• **Extrait du texte**:

::::

La condition humaine - André Malraux

Tchen tenterait-il de lever la moustiquaire? Frapperait-il au travers? L'angoisse lui tordait l'estomac; il connaissait sa propre fermeté, mais n'était capable en cet instant que d'y songer avec hébétude, fasciné par ce tas de mousseline blanche qui tombait du plafond sur un corps moins visible qu'une ombre, et d'où sortait seulement ce pied à demi incliné par le sommeil, vivant quand même - de la chair d'homme.

La condition humaine est un roman historico-politique écrit par André Malraux et publié en 1933. Le roman, qui appartient à l'existentialisme, a reçu le prix Goncourt juste quelques mois plus tard. Même si Malraux présente au lecteur le thème de la révolution communiste en Chine, plus particulièrement à Shanghaï, il s'agit cependant plutôt d'un roman métaphysique qu'historique. Dans La condition humaine les événements sont moins importants que les interrogations humaines: ce qui nous reste en mémoire sont les personnes et non pas les actions. Les différents personnages, lesquels le lecteur vit à travers les actions, incarnent des valeurs, des interrogations et surtout une question universelle: comment donner un sens à la vie?


Thème de l'amour

Analysons d'abord deux couples qui s'opposent totalement: Ferral et Valérie qui incarnent le couple de colons (dominants et dominées) et Kyo et May qui incarnent un couple de révolutionnaires (liberté de l'être). On remarque donc aisément qu'il ne s'agit pas du même type de relation, cependandant il y a un point commun, à savoir que la politique intervient dans la vie des deux couples.

::::

• **Lignes de données**:
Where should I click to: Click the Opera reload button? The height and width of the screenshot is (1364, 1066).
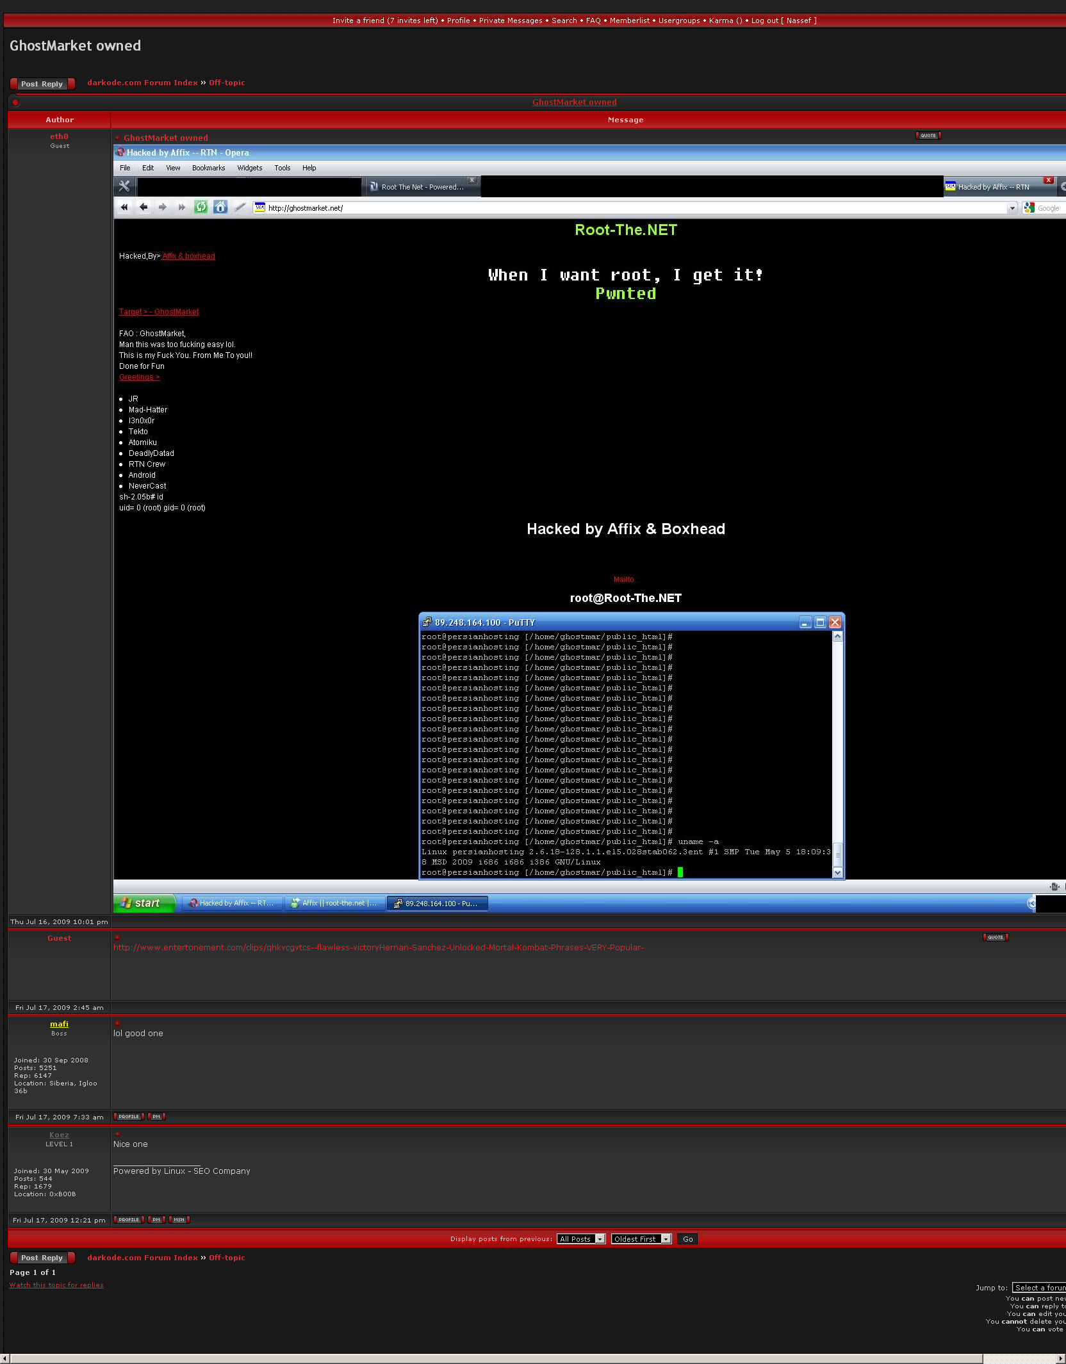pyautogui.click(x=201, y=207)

::::

• **Objectif du travail**:
Pouvez-vous restituer en entier l'extrait sur La condition humaine, sans en changer un seul mot ?

• **Réponse**:
La condition humaine - André Malraux

Tchen tenterait-il de lever la moustiquaire? Frapperait-il au travers? L'angoisse lui tordait l'estomac; il connaissait sa propre fermeté, mais n'était capable en cet instant que d'y songer avec hébétude, fasciné par ce tas de mousseline blanche qui tombait du plafond sur un corps moins visible qu'une ombre, et d'où sortait seulement ce pied à demi incliné par le sommeil, vivant quand même - de la chair d'homme.

La condition humaine est un roman historico-politique écrit par André Malraux et publié en 1933. Le roman, qui appartient à l'existentialisme, a reçu le prix Goncourt juste quelques mois plus tard. Même si Malraux présente au lecteur le thème de la révolution communiste en Chine, plus particulièrement à Shanghaï, il s'agit cependant plutôt d'un roman métaphysique qu'historique. Dans La condition humaine les événements sont moins importants que les interrogations humaines: ce qui nous reste en mémoire sont les personnes et non pas les actions. Les différents personnages, lesquels le lecteur vit à travers les actions, incarnent des valeurs, des interrogations et surtout une question universelle: comment donner un sens à la vie?


Thème de l'amour

Analysons d'abord deux couples qui s'opposent totalement: Ferral et Valérie qui incarnent le couple de colons (dominants et dominées) et Kyo et May qui incarnent un couple de révolutionnaires (liberté de l'être). On remarque donc aisément qu'il ne s'agit pas du même type de relation, cependandant il y a un point commun, à savoir que la politique intervient dans la vie des deux couples.